Lithothérapie, accords toltèques et « fréquences vibratoires » : dans les rayons santé et bien-être, les ouvrages de développement personnel côtoient ceux de psychologie clinique. Un mélange des genres trompeur et parfois dangereux, dénoncent les professionnels de la santé mentale, qui interpellent les libraires pour protéger les lecteurs.

Rien de plus facile que d’aller mieux quand on se sent déprimé, harassé par les difficultés de la vie ou en total décalage avec son environnement. Il suffit d’ouvrir un des innombrables livres qui promettent de dévoiler la méthode miracle. Pour les trouver, jetez simplement un coup d’œil sur la liste des meilleures ventes ou sur les têtes de gondole de n’importe quelle librairie, ils y figurent généralement en bonne place. Ainsi, à l’heure où nous écrivons cet article, les best-sellers d’une des plus grandes enseignes françaises de la distribution de produits culturels, dans la catégorie Santé comptent Plus jamais seul, l’expérience, basé sur « le savoir ancestral de chamanes et de guérisseurs », Les quatre accords toltèques, qui assure que « le monde fascinant de la Connaissance véritable et incarnée est enfin à portée de chacun », ou Le pouvoir du moment présent, modestement présenté comme « un guide d’éveil spirituel, (…) l’un des livres les plus importants de notre époque ». Des centaines d’autres références proposent de transformer votre santé mentale grâce à la sorcellerie, au jeûne, à la lithothérapie ou à pléthore d’autres approches dont le seul point commun est de ne reposer sur aucune base scientifique. Et de n’offrir donc aucune garantie se sérieux. Corollaire de ce constat, les ouvrages de psychologie ou de psychiatrie rédigés par des professionnels de la santé mentale se retrouvent noyés dans un tsunami de manuels de développement personnel et de recettes ésotériques.

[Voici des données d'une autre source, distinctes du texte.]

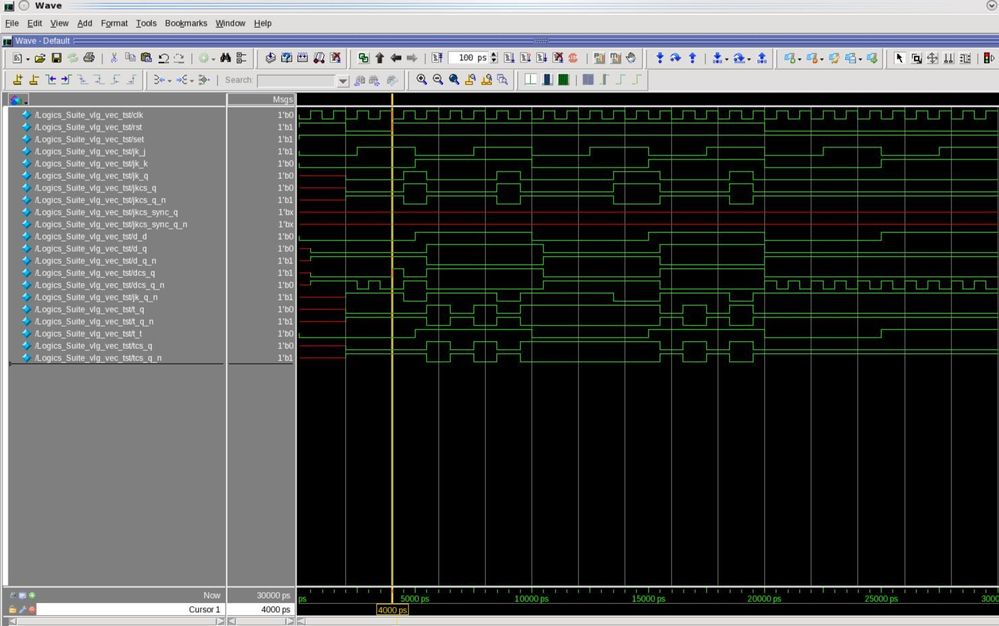Click the Print icon in the toolbar

(x=89, y=58)
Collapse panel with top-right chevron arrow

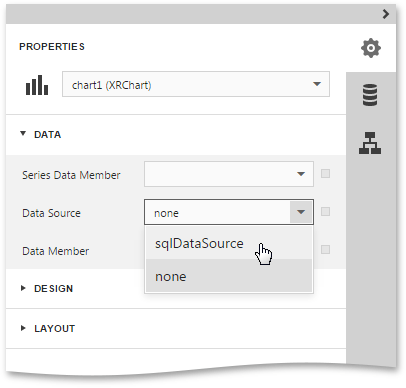[386, 14]
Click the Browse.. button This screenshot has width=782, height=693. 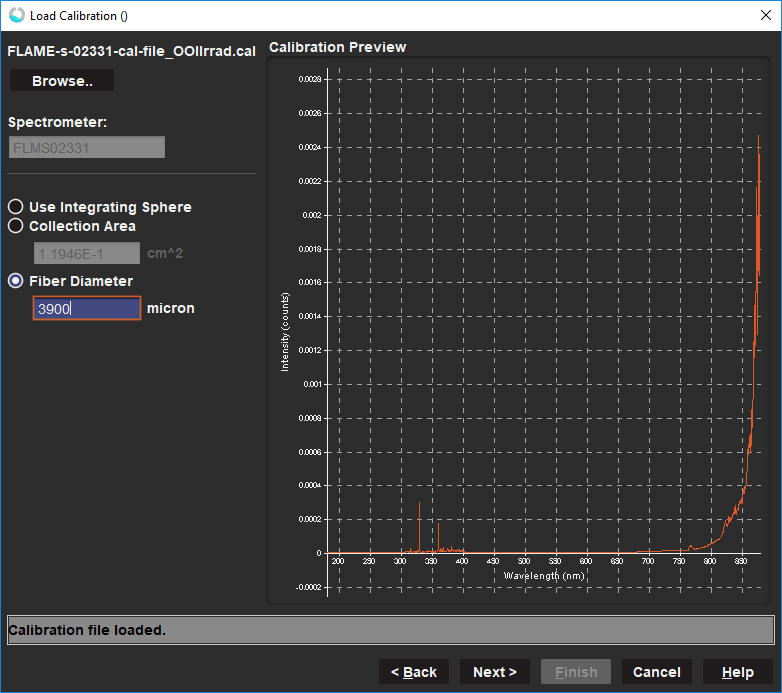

Des ouvrages culpabilisants

Ce mélange des genres délétère ne peut plus durer, estiment les acteurs de la santé mentale. Aussi, psychiatres, psychologues et vulgarisateurs en appellent à la responsabilité des libraires. Dans une lettre ouverte adressée au Syndicat de la Librairie Française, ils invitent les points de vente à « aider le lecteur à exercer son discernement » en mettant en valeur « la psychologie scientifique et la vulgarisation médicale rigoureuse ». Comme le souligne la tribune, ce mélange des genres, outre qu’il déprécie le travail des auteurs qui s’attachent à respecter le consensus scientifique, présente des risques. « Ces ouvrages présentant des méthodes miracles sont très trompeurs pour les usagers, souligne Gladys Mondière, présidente de la Fédération française des Psychologues et de Psychologie (FFPP). Ils basent souvent leur propos sur la responsabilité du lecteur : vous êtes responsable de ce qui vous arrive et vous allez vous en sortir seul. Mais ils ne prennent pas en considération les autres paramètres – sociaux, économiques, familiaux, etc. – pourtant essentiels pour comprendre une situation particulière. En présentant une technique a priori facile et efficace pour aller mieux, ces livres se révèlent culpabilisants : si le patient échoue dans sa quête de mieux-être, ce ne peut être que sa faute. »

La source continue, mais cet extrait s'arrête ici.